Ce magistrat a rendu compte des plaidoiries dans le délibéré de la Cour, composée de :
Monsieur Jean-Louis CLEVA, Président de chambre
Mme J K L, M
Mme F G, M
qui en ont délibéré
Greffier : Madame Mélanie RAMON, lors des débats
ARRÊT :
— contradictoire,
— rendu par mise à disposition de l’arrêt au greffe de la Cour, les parties en ayant été préalablement avisées dans les conditions prévues au deuxième alinéa de l’article 450 du Code de Procédure Civile, et prorogé ce jour,
— signé par Monsieur Jean-Louis CLEVA, Président et par Madame Chantal HUTEAU, Greffier à laquelle la minute de la décision a été remise par le magistrat signataire.
La cour est saisie de l’appel interjeté par la SARL HANRO FRANCE du jugement du conseil de prud’hommes de Paris, section Commerce, chambre 5, rendu le 17 octobre 2014 qui l’a condamnée à verser à D Y les sommes suivantes:
— 264,68 euros à titre de rappel de salaire,
— 300 euros à titre de prime avec intérêts au taux légal à compter de la date de la réception par la partie défenderesse de la convocation devant le bureau de conciliation,
— 32000 euros au titre de l’indemnité de licenciement sans cause réelle et sérieuse avec intérêts au taux légal à compter du jour du prononcé du jugement,
— 1000 euros au titre de l’article 700 du code de procédure civile,
FAITS ET DEMANDES DES PARTIES
D Y a été engagée le 31 juillet 2007 pour une prise de poste à compter du 28 août 2007 par contrat à durée indéterminée à temps plein en qualité de vendeuse démonstratrice par la société HANRO FRANCE. Le contrat était soumis à la Convention Collective des Industries Textiles, Mme Y percevait un salaire fixe de 830 euros bruts auquel s’ajoutait 3% du chiffre d’affaires et une prime au titre de la réalisation d’objectifs.

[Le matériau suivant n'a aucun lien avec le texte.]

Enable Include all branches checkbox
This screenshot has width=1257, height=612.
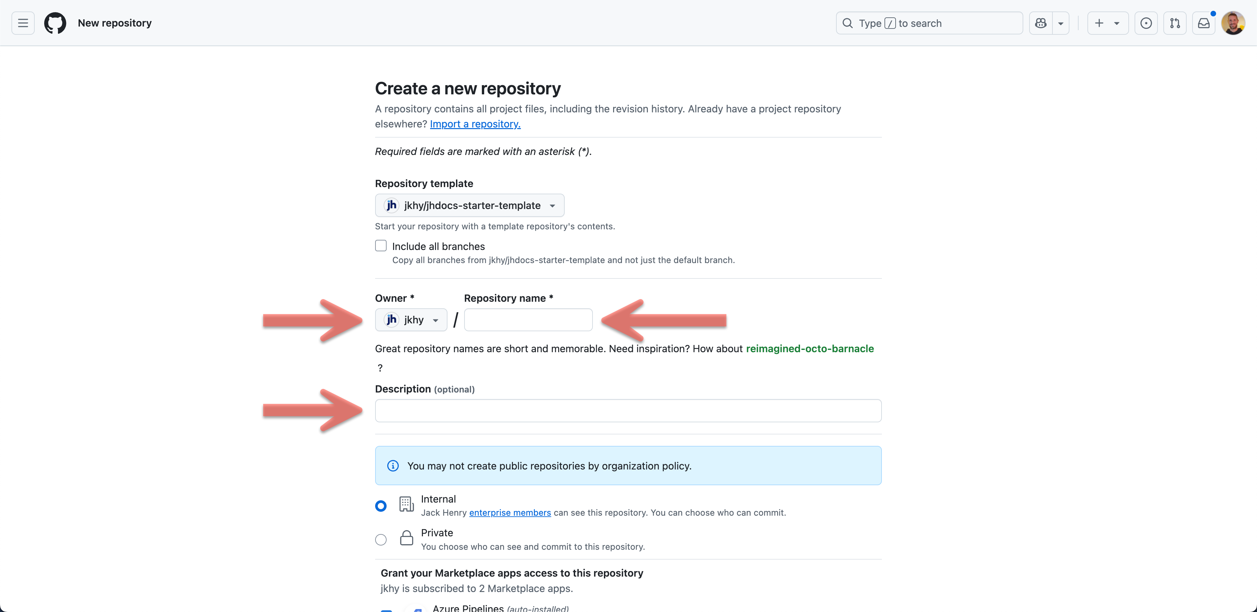point(381,246)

En dernier lieu la moyenne mensuelle brute des 12 derniers mois s’élevait à 2620 euros.
Le 9 mai 2012 D Y a fait l’objet d’un avertissement pour manquements répétés et injustifiés à ses obligations contractuelles de badgeage.
D Y a été convoquée à un entretien préalable le 5 juillet 2012, la date de cet entretien ayant été fixée au 17 juillet 2012. Son licenciement pour faute lui a été notifié le 20 juillet 2012 au motif de ne pas avoir respecté ses horaires, d’avoir omis de façon répétée de pointer à la pause de midi.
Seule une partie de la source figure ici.